Something Is Wrong With Ghana

Something is wrong with Ghana, but we shall soon find it.

Ghana is so blessed with human and resources, and favorable climate to boot; yet many a Ghanaian are those that do not benefit so live deprived. Something is wrong and it has to be found.

Ghana has invested a greater part of her fortunes in free and almost-free education, turning out graduates of different shades and forms. As they sit for their final exams they are also in the visa queues for visa to travel abroad to do odd jobs, unrelated to their just-acquired knowledge. Something is wrong somewhere, we shall find it.

Ghana has hardworking rural folks producing all kinds of primary produce which could easily be turned into secondary products, yet our graduates seek government employment and Ghana imports almost everything. Something is wrong and we shall do our best to find it.

Ghana has endowed her educated ones with high level certificates which they flaunt for fans, but they are found wanting in basic knowledge about life in their own environment; the environment they are expected to develop! Something is not right, we have to find it.

Maybe God must come in to help, luckily he is well known in all his identities by Ghanaians; and judging by the serene religious atmosphere in Ghana, God must also know them. They however choose to spend four out of the seven days of the week in churches to ask God to do what God expects them to do on this earth! Something has to be wrong, we shall find it.

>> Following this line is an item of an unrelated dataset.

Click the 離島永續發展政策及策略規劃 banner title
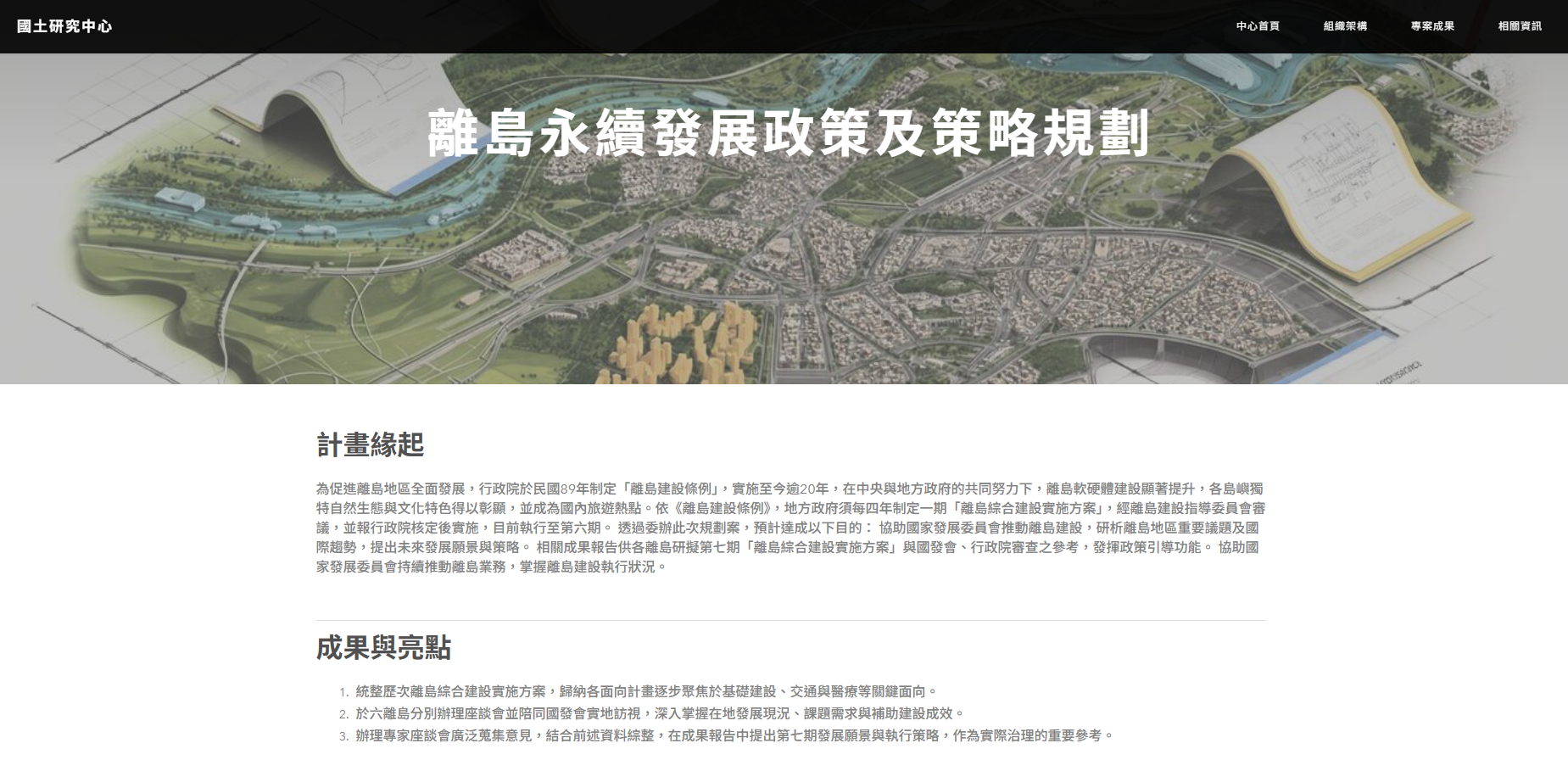The height and width of the screenshot is (771, 1568). click(788, 133)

Is it not in Ghana that governments pride themselves in the number of hospitals and doctor's strikes they record while they cannot provide enough garbage dumps, toilets, and drainage, thereby increasing incidence of malaria, cholera, etc. Is prevention not better than cure in Ghana? If something is wrong we shall soon find it.

Ghanaian authorities always bemoan the increase in the number of road accidents, and do not forget also to complain about GORO boys at the licencing offices who help to licence unqualified drivers! Do the licencing officials not know the appropriate process in licencing qualified drivers and vehicles even if they are afraid to drive the "Goro" boys from the licencing premises? Something is wrong.

Or maybe the problem could be from Ghana's interesting policy of rejecting well-maintained ten-year old imported vehicles but certifying thirty-year old rickety vehicles to ply our roads, in the name of preventing "dumping" by foreigners! Are the thirty-year old certified vehicles not indicating a dumpsite already! Ghana has a problem somewhere, but we shall find it.

Anyway, sixty years of "proving to the world that we Africans (Ghanaians) can handle our own affairs" it would not have been too much to ply our roads with our own vehicles by now, but our leaders rather are preoccupied by how to select vehicles from the imported government car-pool for their end-of-service benefit.

These leaders acquire state-of-the-art vehicles for use in the capital cities with "polished" roads they leave villages for their inhabitants to become perpertual villagers. Something must be wrong somewhere.

Then our women emerge in the guise of contributing their quota towards national development, but strategically they incriminate to exploit men and pretend not to see their own weaknesses in our socio-cultural setting. They see women capable and even better than men only in top-level and easy positions, but not in the tough, rough, harsh and risky jobs! If being female was all the requirement for development, why do they not let the rural and illiterate women fill those decision-making positions! We shall find what is wrong soon.

"Wo werɛfi na wosan kɔfa a yɛnkyi" (It is not an abomination to return to retrieve what has been forgotten), is a popular Akan proverb. It is not too late learn and to correct our errors, so let us rethink, reposition and redo some of our business-as-usual things to make Ghana shine again, I believe it could be done.